Read the records beneath this task and copy every line that contains the string "field".

=-=-=

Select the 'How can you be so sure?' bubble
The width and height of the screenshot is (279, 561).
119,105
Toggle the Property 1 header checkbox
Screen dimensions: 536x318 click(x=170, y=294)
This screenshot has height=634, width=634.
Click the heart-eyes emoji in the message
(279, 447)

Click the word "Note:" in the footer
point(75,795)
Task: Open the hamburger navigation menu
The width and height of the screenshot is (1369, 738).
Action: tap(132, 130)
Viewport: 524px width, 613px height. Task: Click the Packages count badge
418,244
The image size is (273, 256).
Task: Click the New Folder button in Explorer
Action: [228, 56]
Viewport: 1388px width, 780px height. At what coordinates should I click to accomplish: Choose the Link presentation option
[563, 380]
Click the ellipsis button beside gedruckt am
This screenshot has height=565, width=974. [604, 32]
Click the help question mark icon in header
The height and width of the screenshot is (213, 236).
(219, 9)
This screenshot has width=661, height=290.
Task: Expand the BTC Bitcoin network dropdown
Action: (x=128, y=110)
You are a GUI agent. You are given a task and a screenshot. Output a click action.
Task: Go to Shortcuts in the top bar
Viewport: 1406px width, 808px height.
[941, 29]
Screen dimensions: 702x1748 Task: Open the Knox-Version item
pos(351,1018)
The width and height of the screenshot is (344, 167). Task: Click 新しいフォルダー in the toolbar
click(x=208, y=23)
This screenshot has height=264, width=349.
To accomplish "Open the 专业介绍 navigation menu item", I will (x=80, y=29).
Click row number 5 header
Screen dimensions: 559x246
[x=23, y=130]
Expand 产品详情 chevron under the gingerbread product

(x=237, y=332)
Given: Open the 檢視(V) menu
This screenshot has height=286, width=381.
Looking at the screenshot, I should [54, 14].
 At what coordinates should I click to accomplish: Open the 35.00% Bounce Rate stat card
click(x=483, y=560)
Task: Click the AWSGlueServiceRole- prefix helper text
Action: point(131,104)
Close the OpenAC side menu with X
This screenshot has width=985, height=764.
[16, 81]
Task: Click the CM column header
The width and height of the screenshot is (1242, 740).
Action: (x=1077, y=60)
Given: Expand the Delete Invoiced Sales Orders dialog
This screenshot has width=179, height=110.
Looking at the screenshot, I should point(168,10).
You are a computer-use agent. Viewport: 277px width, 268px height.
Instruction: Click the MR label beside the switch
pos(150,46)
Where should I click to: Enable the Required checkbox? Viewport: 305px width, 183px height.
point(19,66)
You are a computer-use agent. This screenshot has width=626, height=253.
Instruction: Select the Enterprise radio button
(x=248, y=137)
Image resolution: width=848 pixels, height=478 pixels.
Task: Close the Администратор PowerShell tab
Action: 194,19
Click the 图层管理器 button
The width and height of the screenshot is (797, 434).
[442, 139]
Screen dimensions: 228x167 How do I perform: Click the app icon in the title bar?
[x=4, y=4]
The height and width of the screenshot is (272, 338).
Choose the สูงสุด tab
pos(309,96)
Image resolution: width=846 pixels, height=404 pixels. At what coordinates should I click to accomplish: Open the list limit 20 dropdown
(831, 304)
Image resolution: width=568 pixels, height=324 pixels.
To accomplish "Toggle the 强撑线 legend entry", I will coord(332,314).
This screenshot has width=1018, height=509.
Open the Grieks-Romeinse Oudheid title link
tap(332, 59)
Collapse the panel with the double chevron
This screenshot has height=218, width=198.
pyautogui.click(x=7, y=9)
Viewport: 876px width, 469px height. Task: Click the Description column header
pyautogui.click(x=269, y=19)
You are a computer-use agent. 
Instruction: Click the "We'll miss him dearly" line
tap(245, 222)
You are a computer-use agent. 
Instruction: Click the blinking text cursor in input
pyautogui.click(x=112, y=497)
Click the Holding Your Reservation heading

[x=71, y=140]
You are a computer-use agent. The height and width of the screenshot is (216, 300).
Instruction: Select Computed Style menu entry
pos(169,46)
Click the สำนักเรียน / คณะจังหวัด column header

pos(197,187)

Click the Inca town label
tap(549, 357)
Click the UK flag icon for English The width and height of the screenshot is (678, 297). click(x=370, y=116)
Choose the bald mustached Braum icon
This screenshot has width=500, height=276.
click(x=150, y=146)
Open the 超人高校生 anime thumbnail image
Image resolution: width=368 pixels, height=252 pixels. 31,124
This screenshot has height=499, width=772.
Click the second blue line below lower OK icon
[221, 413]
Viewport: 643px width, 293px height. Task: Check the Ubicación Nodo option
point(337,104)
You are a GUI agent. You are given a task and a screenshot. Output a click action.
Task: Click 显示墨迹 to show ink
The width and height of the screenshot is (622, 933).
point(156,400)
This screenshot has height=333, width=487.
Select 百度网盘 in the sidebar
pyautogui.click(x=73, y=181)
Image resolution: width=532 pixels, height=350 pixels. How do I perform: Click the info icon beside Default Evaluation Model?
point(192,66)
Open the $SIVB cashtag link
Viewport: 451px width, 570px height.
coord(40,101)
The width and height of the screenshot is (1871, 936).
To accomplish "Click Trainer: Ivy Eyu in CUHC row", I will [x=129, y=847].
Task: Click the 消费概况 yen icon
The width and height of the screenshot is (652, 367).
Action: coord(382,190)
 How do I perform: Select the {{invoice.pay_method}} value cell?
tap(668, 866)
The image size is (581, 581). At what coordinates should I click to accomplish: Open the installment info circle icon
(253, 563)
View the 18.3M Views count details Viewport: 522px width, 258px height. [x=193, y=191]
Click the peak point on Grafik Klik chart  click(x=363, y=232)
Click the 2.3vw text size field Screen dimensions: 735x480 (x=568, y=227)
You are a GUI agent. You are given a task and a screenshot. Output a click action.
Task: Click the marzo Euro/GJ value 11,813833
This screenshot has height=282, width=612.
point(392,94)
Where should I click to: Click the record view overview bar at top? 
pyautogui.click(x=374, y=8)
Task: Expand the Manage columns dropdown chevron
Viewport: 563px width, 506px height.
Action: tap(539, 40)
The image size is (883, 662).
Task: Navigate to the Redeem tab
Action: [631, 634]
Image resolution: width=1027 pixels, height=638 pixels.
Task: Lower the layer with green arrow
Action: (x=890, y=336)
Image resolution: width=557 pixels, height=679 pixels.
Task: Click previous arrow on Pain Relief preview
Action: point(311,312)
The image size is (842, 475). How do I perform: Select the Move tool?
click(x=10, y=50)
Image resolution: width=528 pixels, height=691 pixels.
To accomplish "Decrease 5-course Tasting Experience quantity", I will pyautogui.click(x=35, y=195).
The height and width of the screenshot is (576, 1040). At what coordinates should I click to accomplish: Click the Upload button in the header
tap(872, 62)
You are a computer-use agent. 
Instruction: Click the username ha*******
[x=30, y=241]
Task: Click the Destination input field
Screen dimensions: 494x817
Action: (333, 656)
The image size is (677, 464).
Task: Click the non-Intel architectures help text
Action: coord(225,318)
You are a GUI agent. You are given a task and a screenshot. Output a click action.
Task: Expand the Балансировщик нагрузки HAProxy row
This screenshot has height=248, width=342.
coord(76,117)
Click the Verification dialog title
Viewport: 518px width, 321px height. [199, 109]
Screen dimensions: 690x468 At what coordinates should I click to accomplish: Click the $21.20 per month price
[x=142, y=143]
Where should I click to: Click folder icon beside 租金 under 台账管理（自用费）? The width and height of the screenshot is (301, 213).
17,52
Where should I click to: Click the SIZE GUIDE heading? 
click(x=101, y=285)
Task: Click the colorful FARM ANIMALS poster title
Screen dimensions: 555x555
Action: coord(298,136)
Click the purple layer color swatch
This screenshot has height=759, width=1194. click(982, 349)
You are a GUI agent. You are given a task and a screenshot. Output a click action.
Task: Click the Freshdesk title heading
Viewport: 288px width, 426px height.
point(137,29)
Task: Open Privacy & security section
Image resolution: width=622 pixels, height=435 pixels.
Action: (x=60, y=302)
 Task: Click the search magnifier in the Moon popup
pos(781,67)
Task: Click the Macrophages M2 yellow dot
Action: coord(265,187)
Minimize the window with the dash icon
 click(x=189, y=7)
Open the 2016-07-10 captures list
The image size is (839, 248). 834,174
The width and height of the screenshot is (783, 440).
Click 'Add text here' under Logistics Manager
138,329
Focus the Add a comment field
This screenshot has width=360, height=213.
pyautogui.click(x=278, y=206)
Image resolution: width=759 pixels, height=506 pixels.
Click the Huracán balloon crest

=-=-=

= Answer below =
Click the 2.3vw text size field Screen dimensions: 735x480 (x=568, y=227)
Task: Click the Destination input field
Focus the Add a comment field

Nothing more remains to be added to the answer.